_Exercise objective_: Put every line of the records below into a Markdown table with the columns "Row" and "Line," numbering the rows and omitting blank lines. Leave the pictures out of the answer.

_Record set_:
════════
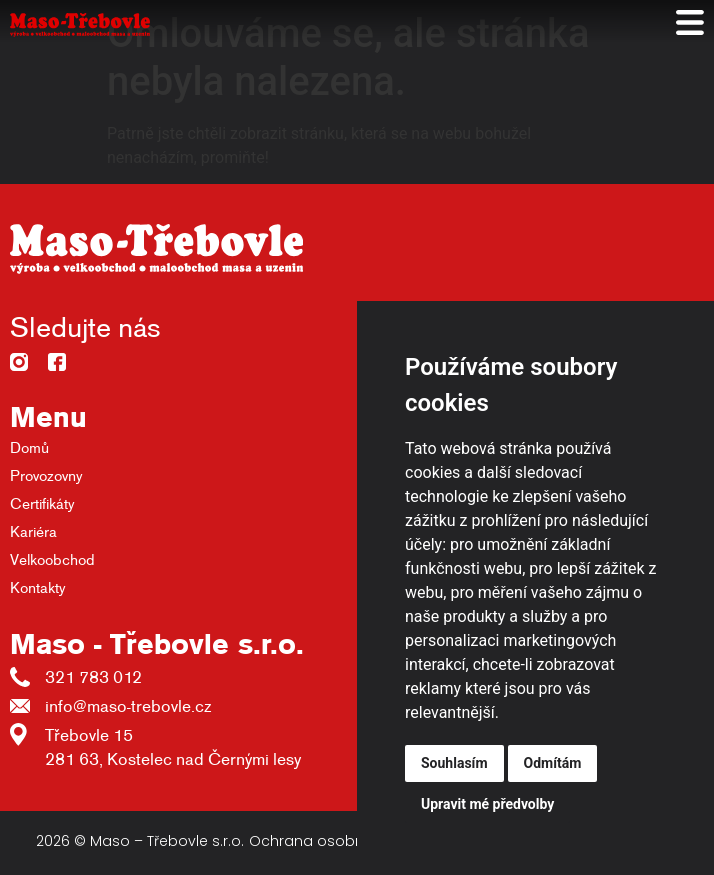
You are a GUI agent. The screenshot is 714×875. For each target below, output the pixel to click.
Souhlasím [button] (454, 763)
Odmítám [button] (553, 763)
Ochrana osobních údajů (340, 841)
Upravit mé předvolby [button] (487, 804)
════════
_Output for this task_:
| Row | Line |
|---|---|
| 1 | You are a GUI agent. The screenshot is 714×875. For each target below, output the pixel to click. |
| 2 | Souhlasím [button] (454, 763) |
| 3 | Odmítám [button] (553, 763) |
| 4 | Ochrana osobních údajů (340, 841) |
| 5 | Upravit mé předvolby [button] (487, 804) |